The Representation of the People Act 1918, passed on February 6, 1918, extends the franchise in parliamentary elections, also known as the right to vote, to women aged 30 and over who reside in the constituency or occupied land or premises with a rateable value above £5, or whose husbands do.
In March 1918, the Liberal Party MP for Keighley dies, causing a by-election on April 26. There is doubt as to whether women are eligible to stand for parliament. Nina Boyle makes known her intention to stand as a candidate for the Women’s Freedom League at Keighley and, if refused, to take the matter to the courts for a definitive ruling. After some consideration, the returning officer states that he is prepared to accept her nomination, thus establishing a precedent for women candidates. However, he rules her nomination papers invalid on other grounds: one of the signatories to her nomination is not on the electoral roll and another lives outside the constituency. The Lords of Appeal in Ordinary are asked to consider the matter and conclude that the Great Reform Act 1832 had specifically banned women from standing as parliamentary candidates and the Representation of the People Act had not changed that.
Parliament hurriedly passes the Parliament (Qualification of Women) Act in time to enable women to stand in the general election of December 1918. The act consists of only 27 operative words: “A woman shall not be disqualified by sex or marriage for being elected to or sitting or voting as a Member of the Commons House of Parliament.”
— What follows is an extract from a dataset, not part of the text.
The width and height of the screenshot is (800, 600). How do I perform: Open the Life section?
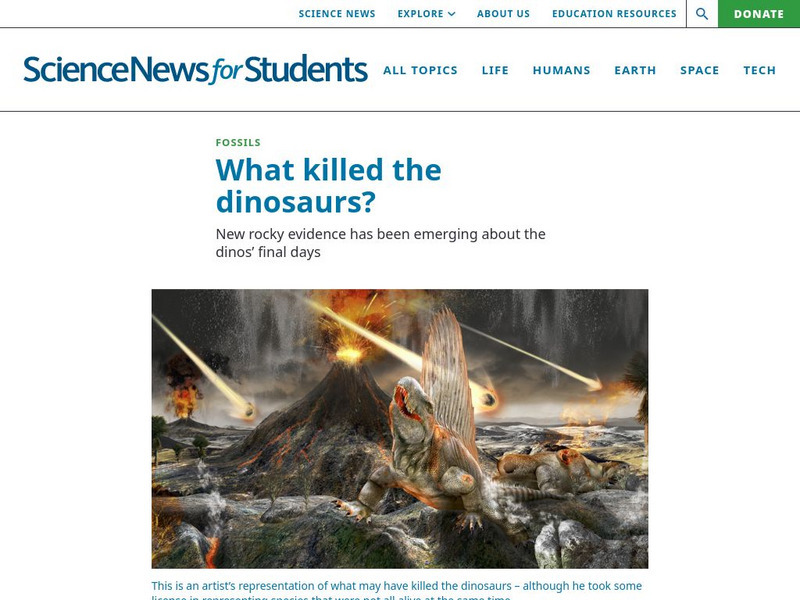click(x=495, y=70)
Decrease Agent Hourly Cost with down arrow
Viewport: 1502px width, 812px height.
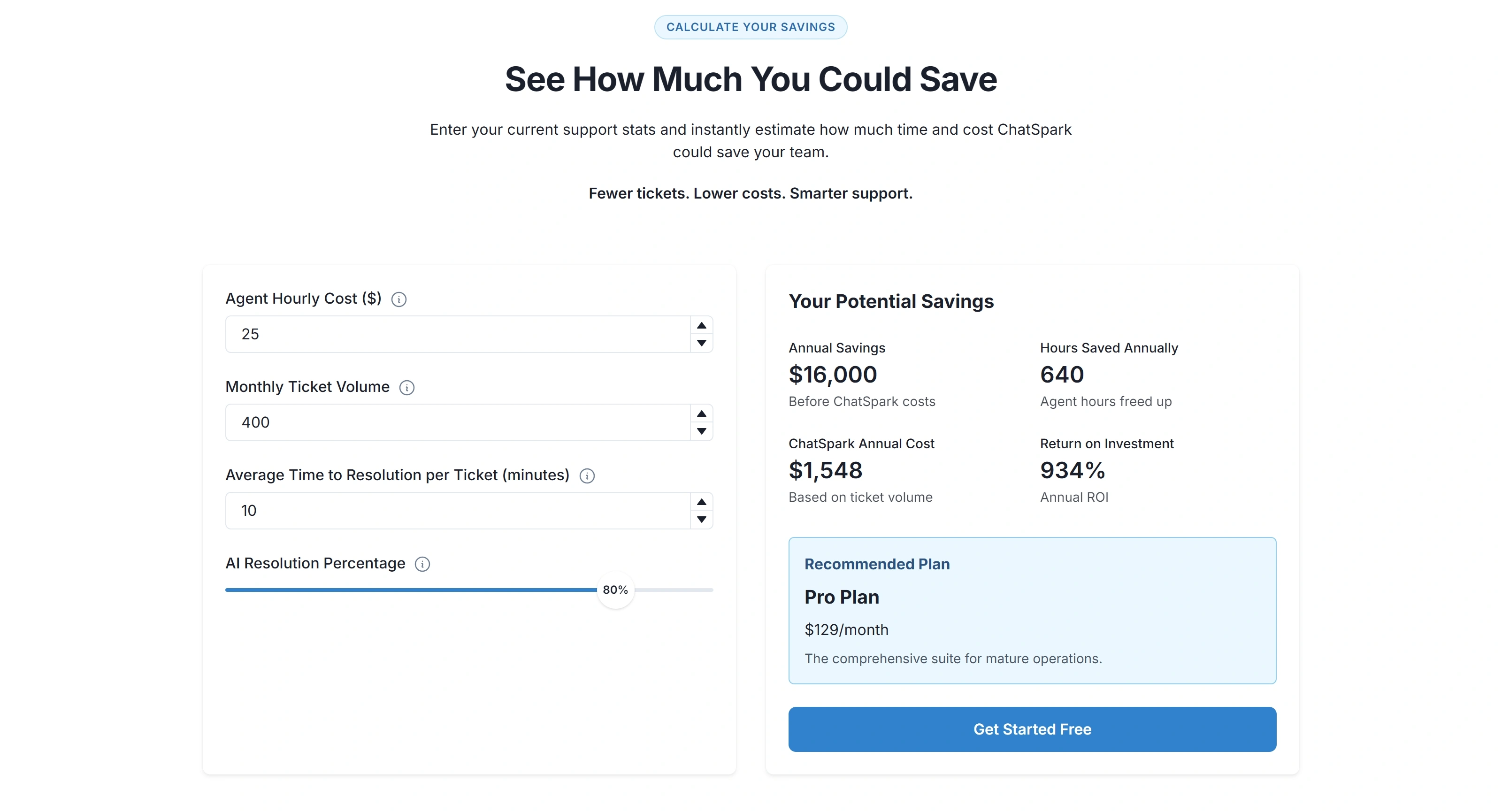pos(701,343)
In the December 14, 1918 election to the House of Commons, seventeen women candidates stand, among them well-known suffragette Christabel Pankhurst, representing the Women’s Party in Smethwick. The only woman elected is the Sinn Féin candidate for Dublin St. Patrick’s, Constance Markievicz. However, in line with Sinn Féin abstentionist policy, she does not take her seat.
The first woman to take her seat in the House of Commons is Nancy Astor on December 1, 1919. She is elected as a Coalition Conservative MP for Plymouth Sutton on November 28, 1919, taking the seat her husband had vacated.
As Members of Parliament, women also gain the right to become government ministers. The first woman to become a cabinet minister and Privy Council member is Margaret Bondfield who is Minister of Labour in the second MacDonald ministry (1929–1931).